* **Work instructions**:
Only the lines from the one with "The height and" to the end of the data, both ends included, should be output, exactly as they stand and without pictures.

::: Data section

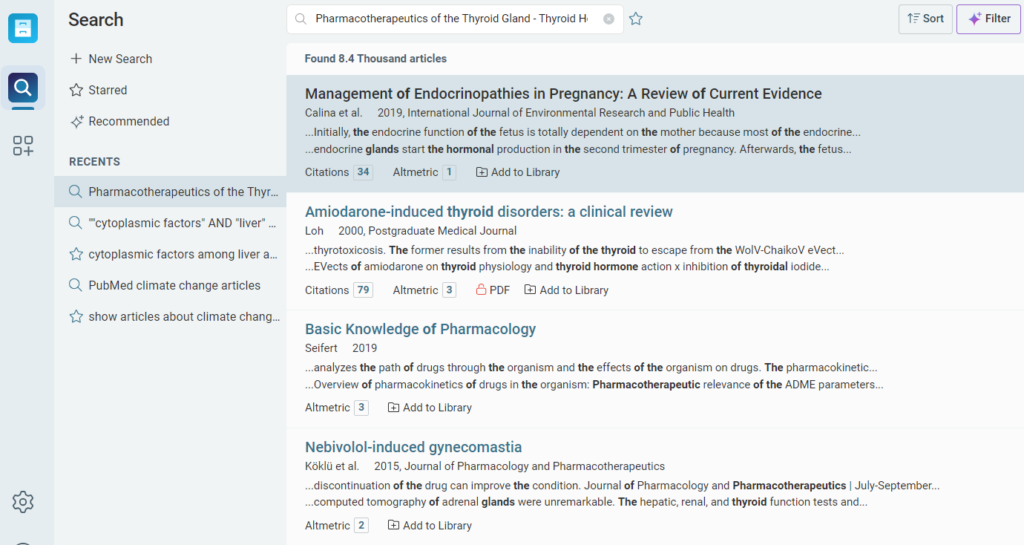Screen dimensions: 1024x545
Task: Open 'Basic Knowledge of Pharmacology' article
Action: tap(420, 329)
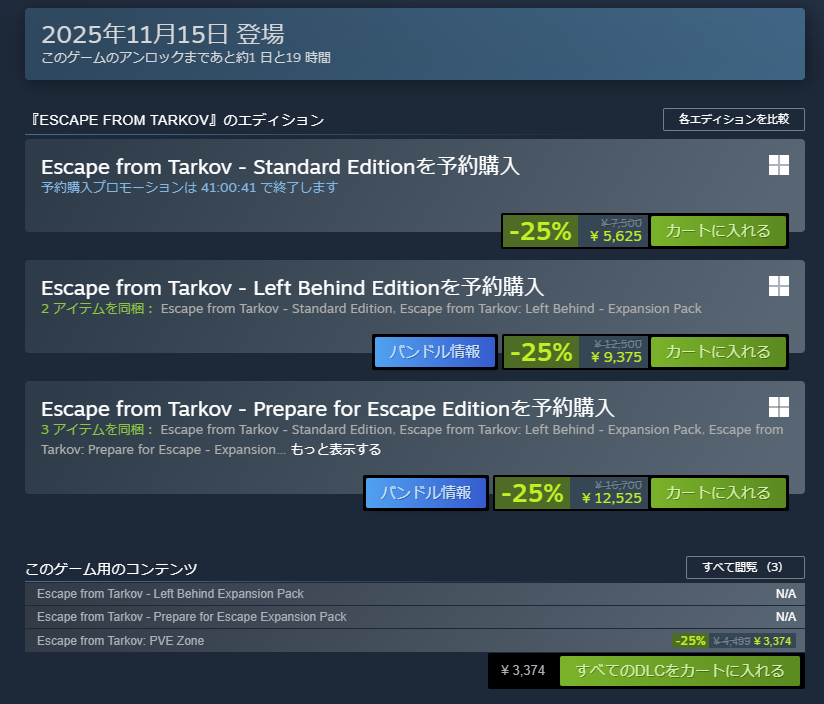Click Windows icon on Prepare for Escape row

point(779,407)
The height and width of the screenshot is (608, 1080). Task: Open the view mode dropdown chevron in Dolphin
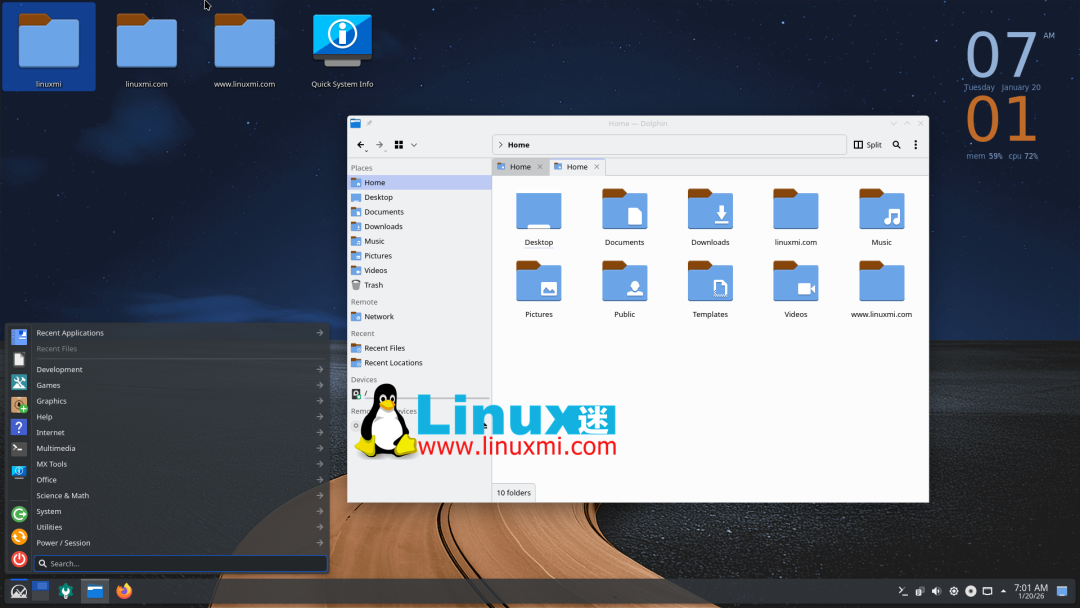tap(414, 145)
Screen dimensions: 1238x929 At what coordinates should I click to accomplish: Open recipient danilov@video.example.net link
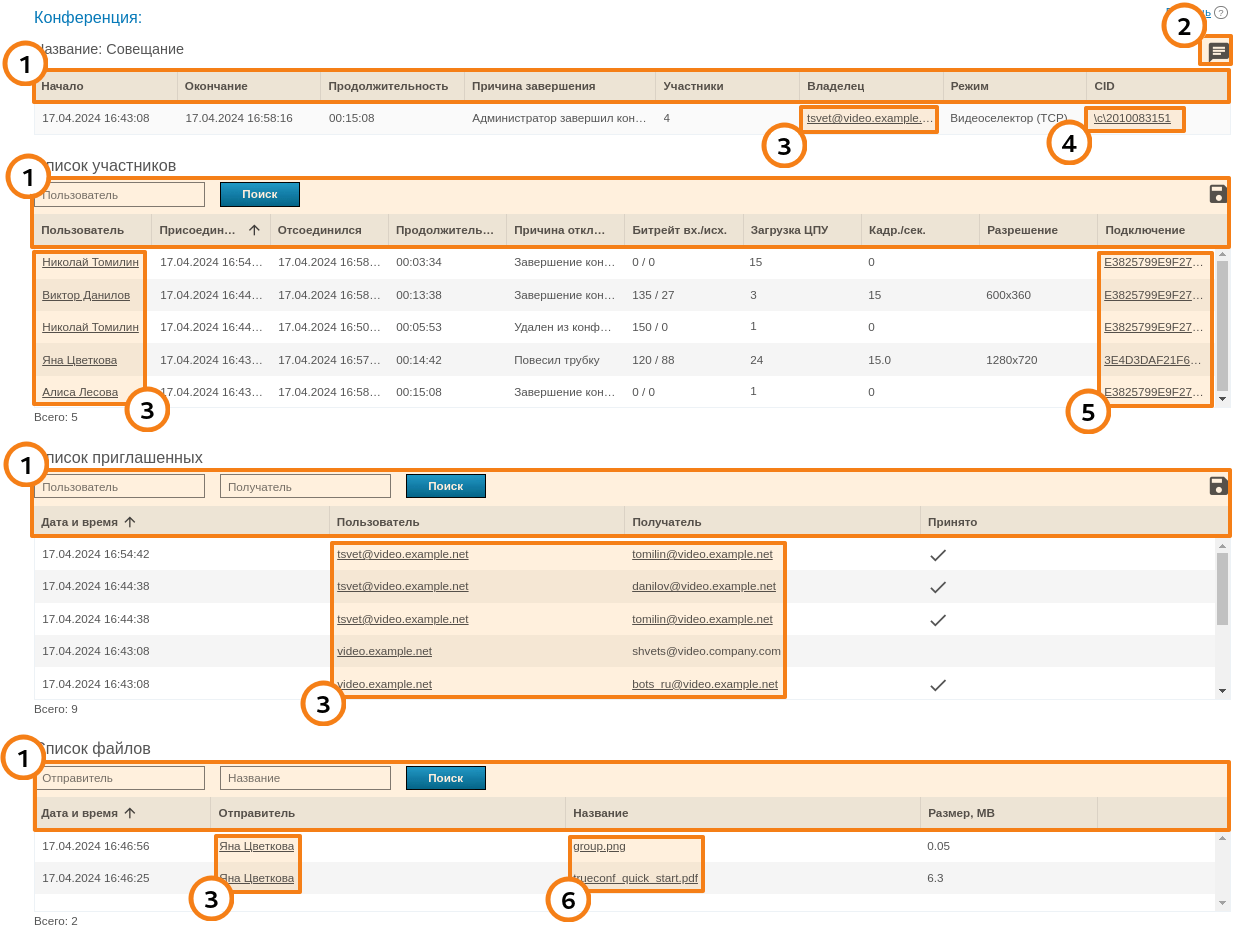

::::::

* **Response below**:
The height and width of the screenshot is (608, 1080). Task: Open the view mode dropdown chevron in Dolphin
tap(414, 145)
Screen dimensions: 1238x929 At what coordinates should I click to accomplish: Open recipient danilov@video.example.net link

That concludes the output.